[[ DATA, beginning ]]
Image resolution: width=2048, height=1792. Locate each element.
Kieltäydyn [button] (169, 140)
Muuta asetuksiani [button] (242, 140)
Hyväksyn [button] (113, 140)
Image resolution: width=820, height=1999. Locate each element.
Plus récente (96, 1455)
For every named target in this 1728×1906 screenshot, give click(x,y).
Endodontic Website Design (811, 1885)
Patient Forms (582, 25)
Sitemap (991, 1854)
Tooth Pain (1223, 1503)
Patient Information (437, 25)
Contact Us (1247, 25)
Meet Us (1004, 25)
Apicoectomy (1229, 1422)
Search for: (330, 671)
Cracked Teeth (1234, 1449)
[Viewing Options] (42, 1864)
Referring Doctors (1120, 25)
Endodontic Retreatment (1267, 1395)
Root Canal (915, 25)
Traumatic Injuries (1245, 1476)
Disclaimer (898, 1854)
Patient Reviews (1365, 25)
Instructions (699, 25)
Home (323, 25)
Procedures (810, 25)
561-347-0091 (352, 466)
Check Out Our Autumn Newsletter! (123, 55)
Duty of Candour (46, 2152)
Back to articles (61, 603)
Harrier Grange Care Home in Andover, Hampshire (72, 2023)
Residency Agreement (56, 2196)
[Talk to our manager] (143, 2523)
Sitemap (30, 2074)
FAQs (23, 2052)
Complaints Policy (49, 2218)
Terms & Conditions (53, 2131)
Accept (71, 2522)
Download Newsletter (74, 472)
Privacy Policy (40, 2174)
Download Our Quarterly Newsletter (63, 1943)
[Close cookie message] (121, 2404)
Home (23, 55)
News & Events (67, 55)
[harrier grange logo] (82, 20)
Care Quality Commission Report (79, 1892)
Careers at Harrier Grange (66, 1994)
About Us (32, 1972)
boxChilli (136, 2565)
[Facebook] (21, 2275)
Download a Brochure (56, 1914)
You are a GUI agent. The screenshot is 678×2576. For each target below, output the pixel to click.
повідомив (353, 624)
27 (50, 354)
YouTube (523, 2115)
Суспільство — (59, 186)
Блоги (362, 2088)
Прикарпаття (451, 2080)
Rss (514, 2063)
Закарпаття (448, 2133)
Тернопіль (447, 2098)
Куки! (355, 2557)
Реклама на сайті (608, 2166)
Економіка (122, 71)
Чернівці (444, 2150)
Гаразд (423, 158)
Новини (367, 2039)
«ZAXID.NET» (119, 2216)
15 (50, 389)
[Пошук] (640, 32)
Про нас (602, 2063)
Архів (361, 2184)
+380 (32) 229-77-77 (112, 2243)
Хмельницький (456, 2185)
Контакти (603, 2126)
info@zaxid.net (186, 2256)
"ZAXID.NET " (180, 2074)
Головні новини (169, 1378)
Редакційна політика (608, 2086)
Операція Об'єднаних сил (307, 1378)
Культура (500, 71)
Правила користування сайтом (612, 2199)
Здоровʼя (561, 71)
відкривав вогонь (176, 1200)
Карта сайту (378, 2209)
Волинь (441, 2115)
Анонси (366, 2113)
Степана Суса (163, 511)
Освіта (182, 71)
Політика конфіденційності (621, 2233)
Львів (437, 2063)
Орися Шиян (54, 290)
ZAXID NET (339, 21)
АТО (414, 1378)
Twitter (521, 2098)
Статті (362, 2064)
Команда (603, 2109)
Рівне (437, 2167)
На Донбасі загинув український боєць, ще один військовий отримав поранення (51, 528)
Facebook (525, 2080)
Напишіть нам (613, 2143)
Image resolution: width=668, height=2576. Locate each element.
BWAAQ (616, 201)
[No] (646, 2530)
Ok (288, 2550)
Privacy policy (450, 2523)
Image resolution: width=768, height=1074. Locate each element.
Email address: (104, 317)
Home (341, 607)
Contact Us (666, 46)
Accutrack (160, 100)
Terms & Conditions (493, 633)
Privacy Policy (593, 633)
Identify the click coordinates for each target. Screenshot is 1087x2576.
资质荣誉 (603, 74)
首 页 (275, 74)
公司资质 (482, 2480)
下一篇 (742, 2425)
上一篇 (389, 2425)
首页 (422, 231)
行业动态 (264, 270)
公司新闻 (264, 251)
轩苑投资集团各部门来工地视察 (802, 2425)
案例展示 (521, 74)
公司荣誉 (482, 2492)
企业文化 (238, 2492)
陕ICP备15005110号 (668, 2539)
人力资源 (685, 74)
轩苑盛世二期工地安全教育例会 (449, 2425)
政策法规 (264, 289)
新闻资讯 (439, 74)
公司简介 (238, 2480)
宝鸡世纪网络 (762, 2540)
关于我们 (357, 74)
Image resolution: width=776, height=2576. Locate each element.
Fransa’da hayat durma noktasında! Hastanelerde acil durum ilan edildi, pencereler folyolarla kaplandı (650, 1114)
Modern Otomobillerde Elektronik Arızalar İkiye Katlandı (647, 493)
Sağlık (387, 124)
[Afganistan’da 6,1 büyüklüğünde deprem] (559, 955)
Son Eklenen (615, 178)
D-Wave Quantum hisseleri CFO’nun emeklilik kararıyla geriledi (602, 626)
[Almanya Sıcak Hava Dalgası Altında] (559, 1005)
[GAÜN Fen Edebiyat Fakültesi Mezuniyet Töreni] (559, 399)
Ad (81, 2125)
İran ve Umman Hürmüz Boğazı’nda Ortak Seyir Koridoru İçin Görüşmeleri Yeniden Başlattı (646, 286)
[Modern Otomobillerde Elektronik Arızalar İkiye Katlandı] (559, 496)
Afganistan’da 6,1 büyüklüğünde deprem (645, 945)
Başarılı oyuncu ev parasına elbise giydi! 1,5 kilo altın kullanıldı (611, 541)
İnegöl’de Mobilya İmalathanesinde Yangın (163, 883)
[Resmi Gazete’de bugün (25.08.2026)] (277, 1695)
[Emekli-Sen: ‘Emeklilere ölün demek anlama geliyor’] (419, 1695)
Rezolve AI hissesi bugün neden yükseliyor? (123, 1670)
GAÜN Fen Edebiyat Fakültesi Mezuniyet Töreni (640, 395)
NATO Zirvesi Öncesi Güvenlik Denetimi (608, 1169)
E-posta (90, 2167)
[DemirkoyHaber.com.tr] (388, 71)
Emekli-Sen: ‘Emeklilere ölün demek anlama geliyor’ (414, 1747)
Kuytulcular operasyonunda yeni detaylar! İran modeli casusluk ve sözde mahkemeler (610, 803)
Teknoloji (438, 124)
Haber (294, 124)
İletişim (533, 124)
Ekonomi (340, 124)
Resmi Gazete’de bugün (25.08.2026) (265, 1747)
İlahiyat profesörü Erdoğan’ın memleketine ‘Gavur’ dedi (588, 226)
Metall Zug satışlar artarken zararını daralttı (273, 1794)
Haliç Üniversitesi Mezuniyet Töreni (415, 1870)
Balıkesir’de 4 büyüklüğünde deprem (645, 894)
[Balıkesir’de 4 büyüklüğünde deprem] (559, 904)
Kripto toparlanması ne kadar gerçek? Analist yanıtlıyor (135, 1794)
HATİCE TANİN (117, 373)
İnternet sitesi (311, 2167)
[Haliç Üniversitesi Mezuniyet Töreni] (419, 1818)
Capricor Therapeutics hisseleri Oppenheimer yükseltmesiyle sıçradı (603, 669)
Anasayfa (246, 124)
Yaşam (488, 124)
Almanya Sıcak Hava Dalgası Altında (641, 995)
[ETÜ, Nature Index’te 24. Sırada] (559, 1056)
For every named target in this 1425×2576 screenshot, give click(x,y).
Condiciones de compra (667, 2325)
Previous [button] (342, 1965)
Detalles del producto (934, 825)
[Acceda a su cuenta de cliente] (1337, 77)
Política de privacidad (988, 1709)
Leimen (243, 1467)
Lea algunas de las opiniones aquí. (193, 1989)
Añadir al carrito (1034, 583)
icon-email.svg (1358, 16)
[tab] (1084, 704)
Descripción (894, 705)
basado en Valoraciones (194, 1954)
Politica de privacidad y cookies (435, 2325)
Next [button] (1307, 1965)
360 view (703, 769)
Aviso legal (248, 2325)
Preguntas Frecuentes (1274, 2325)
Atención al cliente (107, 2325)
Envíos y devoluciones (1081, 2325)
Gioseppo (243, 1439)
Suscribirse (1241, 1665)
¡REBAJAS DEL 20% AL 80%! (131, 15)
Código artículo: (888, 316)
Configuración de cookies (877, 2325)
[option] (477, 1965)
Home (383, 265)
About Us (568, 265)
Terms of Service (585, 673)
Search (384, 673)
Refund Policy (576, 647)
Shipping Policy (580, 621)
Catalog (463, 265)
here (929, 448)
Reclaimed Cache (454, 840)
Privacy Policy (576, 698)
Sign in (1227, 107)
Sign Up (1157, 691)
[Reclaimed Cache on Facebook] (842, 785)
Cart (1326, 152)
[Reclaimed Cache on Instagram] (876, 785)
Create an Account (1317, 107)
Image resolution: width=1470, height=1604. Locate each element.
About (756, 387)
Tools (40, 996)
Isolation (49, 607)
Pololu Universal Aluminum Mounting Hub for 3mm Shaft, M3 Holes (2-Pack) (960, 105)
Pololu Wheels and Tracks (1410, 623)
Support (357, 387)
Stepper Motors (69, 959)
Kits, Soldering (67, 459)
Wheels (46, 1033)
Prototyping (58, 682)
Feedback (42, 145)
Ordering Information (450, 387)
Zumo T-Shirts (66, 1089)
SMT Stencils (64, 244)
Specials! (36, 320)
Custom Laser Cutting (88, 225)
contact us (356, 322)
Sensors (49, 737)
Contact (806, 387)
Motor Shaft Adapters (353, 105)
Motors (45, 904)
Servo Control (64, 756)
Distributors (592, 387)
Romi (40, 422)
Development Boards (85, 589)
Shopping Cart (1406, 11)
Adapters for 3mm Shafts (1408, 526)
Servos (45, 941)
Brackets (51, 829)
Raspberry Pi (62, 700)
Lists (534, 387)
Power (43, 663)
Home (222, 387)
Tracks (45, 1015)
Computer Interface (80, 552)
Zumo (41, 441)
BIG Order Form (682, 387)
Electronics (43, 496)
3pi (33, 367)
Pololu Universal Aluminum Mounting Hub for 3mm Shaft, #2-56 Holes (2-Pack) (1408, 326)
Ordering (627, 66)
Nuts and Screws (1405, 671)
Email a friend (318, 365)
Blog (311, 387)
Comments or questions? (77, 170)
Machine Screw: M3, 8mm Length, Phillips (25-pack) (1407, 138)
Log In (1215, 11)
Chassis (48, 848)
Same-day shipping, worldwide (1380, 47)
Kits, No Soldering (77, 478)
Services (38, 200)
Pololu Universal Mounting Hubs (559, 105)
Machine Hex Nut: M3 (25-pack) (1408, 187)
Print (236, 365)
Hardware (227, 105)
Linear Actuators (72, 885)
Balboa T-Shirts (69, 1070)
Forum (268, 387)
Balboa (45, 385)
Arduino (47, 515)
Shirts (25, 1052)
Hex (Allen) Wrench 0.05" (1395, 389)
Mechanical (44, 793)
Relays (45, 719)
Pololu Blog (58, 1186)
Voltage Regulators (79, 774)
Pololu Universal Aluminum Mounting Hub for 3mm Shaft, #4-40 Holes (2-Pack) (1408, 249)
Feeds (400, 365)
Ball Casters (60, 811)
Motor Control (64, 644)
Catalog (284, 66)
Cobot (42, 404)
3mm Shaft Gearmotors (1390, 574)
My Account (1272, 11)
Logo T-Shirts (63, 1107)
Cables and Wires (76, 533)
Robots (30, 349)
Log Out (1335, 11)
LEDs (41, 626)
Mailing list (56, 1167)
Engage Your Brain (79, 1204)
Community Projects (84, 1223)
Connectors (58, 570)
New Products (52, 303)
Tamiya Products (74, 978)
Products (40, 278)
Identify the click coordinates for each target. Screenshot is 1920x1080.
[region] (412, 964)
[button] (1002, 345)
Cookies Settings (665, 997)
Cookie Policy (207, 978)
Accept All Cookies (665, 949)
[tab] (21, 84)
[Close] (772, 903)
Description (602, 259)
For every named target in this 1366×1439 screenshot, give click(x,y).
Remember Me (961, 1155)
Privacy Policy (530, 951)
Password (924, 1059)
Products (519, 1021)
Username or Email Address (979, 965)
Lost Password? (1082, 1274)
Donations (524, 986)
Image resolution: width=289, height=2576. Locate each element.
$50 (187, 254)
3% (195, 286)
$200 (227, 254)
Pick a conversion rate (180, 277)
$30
[[ DATA, end ]]
From the material above, set down exactly the lines between the line holding "Ekonomi (340, 124)" and the line holding "Condiciones de compra (667, 2325)", inclusive. Include nothing else.

Ekonomi (340, 124)
Resmi Gazete’de bugün (25.08.2026) (265, 1747)
İlahiyat profesörü Erdoğan’ın memleketine ‘Gavur’ dedi (588, 226)
Metall Zug satışlar artarken zararını daralttı (273, 1794)
Haliç Üniversitesi Mezuniyet Töreni (415, 1870)
Balıkesir’de 4 büyüklüğünde deprem (645, 894)
[Balıkesir’de 4 büyüklüğünde deprem] (559, 904)
Kripto toparlanması ne kadar gerçek? Analist yanıtlıyor (135, 1794)
HATİCE TANİN (117, 373)
İnternet sitesi (311, 2167)
[Haliç Üniversitesi Mezuniyet Töreni] (419, 1818)
Capricor Therapeutics hisseleri Oppenheimer yükseltmesiyle sıçradı (603, 669)
Anasayfa (246, 124)
Yaşam (488, 124)
Almanya Sıcak Hava Dalgası Altında (641, 995)
[ETÜ, Nature Index’te 24. Sırada] (559, 1056)
For every named target in this 1425×2576 screenshot, give click(x,y).
Condiciones de compra (667, 2325)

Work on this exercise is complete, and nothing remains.